Records excerpted from a collection:
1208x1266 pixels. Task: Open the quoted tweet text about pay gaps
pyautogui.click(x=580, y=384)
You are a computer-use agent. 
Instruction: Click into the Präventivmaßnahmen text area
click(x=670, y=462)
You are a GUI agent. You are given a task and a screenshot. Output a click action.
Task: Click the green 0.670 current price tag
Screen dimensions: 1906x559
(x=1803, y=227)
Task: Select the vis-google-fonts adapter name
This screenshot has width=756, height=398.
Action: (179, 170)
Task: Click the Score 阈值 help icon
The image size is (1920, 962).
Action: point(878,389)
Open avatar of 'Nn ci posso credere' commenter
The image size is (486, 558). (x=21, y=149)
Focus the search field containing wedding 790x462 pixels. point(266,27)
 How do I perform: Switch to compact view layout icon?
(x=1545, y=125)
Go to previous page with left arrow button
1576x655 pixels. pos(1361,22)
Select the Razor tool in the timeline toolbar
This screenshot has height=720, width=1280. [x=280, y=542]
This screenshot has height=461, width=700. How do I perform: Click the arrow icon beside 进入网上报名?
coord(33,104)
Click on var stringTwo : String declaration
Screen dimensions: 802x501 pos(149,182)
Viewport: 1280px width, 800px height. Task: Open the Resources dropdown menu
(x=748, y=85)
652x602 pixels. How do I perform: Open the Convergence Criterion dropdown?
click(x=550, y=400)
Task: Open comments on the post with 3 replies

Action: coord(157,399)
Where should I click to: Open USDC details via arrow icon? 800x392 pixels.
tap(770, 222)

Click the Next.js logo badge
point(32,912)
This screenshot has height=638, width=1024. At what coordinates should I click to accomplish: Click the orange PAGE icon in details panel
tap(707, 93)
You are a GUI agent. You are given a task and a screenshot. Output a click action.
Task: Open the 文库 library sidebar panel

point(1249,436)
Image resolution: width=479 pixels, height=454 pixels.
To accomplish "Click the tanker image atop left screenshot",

▸ Task to carry out:
Would you copy exactly the lines from the one that contains "This screenshot has height=638, width=1024." through the final line of the records above, including both?

▸ Exercise output:
This screenshot has height=638, width=1024. At what coordinates should I click to accomplish: Click the orange PAGE icon in details panel
tap(707, 93)
You are a GUI agent. You are given a task and a screenshot. Output a click action.
Task: Open the 文库 library sidebar panel

point(1249,436)
Image resolution: width=479 pixels, height=454 pixels.
To accomplish "Click the tanker image atop left screenshot",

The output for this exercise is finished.